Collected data

+ + + + + + +

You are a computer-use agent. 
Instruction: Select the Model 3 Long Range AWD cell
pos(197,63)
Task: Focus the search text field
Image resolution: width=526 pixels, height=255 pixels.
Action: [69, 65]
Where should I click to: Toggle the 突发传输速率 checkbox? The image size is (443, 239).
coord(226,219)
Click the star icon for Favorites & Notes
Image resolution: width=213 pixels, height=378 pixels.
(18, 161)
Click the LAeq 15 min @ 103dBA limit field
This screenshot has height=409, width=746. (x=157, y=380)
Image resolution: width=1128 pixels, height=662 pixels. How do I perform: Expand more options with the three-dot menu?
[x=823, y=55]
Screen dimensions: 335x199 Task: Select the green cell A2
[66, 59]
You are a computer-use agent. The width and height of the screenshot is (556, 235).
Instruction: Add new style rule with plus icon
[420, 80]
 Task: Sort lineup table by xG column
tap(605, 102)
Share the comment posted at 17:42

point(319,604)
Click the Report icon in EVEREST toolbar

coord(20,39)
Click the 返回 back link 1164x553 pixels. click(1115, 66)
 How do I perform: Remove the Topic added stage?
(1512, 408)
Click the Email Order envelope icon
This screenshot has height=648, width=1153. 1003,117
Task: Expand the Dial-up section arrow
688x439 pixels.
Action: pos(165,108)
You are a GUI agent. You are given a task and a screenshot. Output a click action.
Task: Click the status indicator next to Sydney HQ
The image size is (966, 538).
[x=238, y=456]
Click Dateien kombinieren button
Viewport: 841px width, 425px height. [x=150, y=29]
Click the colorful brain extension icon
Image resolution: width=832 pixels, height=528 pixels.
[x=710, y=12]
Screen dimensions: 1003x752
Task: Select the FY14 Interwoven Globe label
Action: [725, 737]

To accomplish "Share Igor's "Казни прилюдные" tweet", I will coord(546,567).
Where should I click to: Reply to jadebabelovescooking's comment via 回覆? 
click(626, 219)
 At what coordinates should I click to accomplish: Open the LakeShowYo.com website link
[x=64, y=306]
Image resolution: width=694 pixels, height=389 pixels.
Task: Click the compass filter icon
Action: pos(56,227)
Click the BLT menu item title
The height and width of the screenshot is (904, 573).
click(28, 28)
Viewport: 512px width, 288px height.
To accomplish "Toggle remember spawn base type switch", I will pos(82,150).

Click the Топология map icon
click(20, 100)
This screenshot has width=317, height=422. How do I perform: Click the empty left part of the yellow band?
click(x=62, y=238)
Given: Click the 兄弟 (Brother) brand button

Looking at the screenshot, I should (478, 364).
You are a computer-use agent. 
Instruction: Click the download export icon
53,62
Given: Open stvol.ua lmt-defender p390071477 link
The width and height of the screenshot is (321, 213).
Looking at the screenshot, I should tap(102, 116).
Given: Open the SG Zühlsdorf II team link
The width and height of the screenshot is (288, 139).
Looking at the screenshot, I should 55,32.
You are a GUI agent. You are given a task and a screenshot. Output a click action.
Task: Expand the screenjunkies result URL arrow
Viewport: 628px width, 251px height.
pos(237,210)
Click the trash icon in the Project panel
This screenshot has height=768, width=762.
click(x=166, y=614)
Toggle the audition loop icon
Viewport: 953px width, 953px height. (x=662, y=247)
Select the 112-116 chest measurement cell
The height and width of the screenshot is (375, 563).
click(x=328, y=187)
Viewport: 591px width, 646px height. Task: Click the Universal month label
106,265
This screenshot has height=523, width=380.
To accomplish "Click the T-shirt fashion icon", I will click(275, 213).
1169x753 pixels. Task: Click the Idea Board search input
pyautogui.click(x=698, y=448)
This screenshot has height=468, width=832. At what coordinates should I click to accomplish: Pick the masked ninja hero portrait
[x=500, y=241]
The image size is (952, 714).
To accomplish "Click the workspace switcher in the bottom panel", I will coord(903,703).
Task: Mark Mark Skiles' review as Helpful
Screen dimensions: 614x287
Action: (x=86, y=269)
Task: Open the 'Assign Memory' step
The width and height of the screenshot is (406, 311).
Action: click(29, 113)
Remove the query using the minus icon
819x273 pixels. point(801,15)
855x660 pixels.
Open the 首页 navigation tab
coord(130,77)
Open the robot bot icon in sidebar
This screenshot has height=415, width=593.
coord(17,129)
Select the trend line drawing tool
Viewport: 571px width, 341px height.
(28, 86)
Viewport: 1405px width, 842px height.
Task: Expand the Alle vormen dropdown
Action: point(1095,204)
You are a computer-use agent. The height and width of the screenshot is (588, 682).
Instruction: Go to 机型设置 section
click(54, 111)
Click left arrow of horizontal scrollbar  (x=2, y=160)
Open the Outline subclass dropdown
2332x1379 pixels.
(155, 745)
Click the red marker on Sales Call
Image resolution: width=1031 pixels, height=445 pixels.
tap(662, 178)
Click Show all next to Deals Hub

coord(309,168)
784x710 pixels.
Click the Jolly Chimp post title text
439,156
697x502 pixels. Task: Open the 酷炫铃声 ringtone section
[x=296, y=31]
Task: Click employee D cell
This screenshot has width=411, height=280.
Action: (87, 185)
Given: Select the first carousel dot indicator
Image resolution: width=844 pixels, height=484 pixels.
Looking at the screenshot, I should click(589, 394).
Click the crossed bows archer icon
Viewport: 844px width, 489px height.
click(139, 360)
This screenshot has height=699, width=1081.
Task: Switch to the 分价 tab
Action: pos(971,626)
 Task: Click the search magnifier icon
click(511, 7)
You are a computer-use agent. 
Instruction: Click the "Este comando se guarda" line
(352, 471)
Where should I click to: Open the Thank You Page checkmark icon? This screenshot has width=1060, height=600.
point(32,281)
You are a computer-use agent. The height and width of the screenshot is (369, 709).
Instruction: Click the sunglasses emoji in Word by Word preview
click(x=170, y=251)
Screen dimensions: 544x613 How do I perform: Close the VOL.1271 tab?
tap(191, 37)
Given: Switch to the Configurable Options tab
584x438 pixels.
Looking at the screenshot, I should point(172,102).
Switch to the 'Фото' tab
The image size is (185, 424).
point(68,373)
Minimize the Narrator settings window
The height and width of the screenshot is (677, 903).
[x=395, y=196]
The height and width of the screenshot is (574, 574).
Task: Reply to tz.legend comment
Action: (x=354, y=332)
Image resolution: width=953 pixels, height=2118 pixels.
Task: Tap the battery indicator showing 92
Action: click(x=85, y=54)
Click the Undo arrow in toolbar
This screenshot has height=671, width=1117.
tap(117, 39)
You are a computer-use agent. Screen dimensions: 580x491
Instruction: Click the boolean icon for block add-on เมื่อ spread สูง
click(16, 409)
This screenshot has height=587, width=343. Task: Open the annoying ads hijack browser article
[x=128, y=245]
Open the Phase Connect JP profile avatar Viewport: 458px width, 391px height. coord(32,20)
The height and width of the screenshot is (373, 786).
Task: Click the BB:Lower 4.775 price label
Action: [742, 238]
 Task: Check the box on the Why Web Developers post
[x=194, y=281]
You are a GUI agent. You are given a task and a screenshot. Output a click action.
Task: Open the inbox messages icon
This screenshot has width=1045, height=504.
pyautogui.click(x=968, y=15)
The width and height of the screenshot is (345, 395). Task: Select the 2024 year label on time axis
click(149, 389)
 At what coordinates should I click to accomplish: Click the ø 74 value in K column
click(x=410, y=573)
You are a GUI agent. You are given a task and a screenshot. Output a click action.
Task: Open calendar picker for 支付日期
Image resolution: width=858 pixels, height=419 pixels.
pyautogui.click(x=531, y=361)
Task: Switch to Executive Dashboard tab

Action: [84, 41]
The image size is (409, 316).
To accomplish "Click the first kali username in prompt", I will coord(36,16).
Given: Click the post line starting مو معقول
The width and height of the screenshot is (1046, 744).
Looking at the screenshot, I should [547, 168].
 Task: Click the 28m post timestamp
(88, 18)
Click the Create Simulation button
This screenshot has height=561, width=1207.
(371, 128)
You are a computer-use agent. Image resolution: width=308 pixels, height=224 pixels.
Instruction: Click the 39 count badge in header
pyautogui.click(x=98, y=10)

+ + + + + + +

Task instructions ▸ Starting at the line that has "The image size is (966, 538)." and ending at the line that has "Click the colorful brain extension icon", please write out the lines above exactly, leaving out all others.

Your response ▸
The image size is (966, 538).
[x=238, y=456]
Click Dateien kombinieren button
Viewport: 841px width, 425px height. [x=150, y=29]
Click the colorful brain extension icon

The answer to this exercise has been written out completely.